Around 300 guests attended, among which were several high-profile guests, such as Massachusetts Governor Charlie Baker, Education Secretary Jim Peyser, Lieutenant Governor Karyn Polito, Senate President Stan Rosenberg, House Speaker Robert DeLeo, members from the UMass Board of Trustees, as well as staff, students, and faculty from all five UMass system campuses.
In his speech, Meehan addressed the university’s latest achievements and emphasized its growing importance to the state of Massachusetts and its residents. The President, who attended UMass Lowell for his undergraduate studies in Political Science and Education, pointed out during his speech that the majority of UMass students are Massachusetts residents and most of them continue to live and work in the state after graduation.
“We are Massachusetts. We are the workforce. We are the lifeblood of the economy, and we are the engine that drive daily life," said Meehan.
While he also expressed his appreciation for the work and education that private institutions, especially the higher-ranked universities, provide here, Meehan also emphasized that their mission and motivation are very different from those of UMass.
“The facts are undeniable: We are serving Massachusetts in a way that our private competitors no longer do.” While the enrollment of Massachusetts residents in the top eight private schools has declined by 72 percent since 1986, universities in the UMass system educate around three time as many students directly from Massachusetts than these top eight schools combined. “There is no doubt that UMass is the top producer of our state’s greatest resource—a highly educated workforce.”
The Lowell-native also added that a key factor to being able to provide an education for Massachusetts residents, as well as out-of-state students, is affordability for all students.
Meehan acknowledged that the university has achieved great accomplishments over the years, but UMass will also have to continue to face difficulties, specifically related to the financial environment. He said that the university’s leadership will struggle to hold tuition against inflation.

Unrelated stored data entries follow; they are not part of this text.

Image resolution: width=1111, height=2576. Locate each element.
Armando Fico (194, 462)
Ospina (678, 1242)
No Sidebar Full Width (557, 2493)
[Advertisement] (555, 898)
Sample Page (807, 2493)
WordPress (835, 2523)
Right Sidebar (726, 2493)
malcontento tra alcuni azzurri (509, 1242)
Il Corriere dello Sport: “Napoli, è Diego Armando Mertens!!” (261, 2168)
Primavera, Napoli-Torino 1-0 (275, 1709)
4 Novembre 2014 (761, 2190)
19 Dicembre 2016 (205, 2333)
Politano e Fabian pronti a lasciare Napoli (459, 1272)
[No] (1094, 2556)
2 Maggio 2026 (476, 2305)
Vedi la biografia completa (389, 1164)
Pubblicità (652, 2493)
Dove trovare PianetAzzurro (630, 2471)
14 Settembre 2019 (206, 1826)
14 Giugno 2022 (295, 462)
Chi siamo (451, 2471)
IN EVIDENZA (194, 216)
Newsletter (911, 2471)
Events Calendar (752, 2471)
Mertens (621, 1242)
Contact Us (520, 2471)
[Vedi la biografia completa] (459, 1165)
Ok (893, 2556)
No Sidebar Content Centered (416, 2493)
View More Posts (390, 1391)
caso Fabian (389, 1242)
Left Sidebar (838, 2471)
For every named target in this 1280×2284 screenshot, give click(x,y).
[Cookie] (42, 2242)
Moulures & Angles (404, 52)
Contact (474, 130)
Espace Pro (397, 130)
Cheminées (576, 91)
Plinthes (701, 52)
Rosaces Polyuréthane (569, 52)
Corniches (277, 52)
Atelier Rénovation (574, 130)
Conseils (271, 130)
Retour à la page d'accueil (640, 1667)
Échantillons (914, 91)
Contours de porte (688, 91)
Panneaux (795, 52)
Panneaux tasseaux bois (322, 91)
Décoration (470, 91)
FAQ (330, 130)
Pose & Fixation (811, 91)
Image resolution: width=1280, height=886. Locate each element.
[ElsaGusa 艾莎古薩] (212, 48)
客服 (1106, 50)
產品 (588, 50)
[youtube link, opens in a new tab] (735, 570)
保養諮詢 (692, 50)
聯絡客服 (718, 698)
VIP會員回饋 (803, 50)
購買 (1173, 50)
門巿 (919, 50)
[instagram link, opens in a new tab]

However, on a bright side, the President also said that UMass will also continue to support scholarships and programs that offer education at reduced or no cost. This year alone, UMass will provide a new record sum of $275 million in university funds to scholarships for students. Furthermore, there are also several outside scholarships, such as the Commonwealth Commitment program, that support students financially. Additionally, UMass will continue to support three-year degree programs where students spent less money for their diplomas. Furthermore, Meehan said that it also remains critical to continue fundraising “at contribution levels small or large.”
Furthermore, as students debt has become a reality in modern day America, the UMass leadership has also developed models “to improve financial literacy,” so that “students assuming debt understand how it will impact their choices moving forward.”
In the end, Meehan emphasized that UMass will continue to follow its mission based on which it was founded over half a century ago.
“We are the University of Massachusetts. The University working for Massachusetts. Our mission is clear and our commitment is unwavering."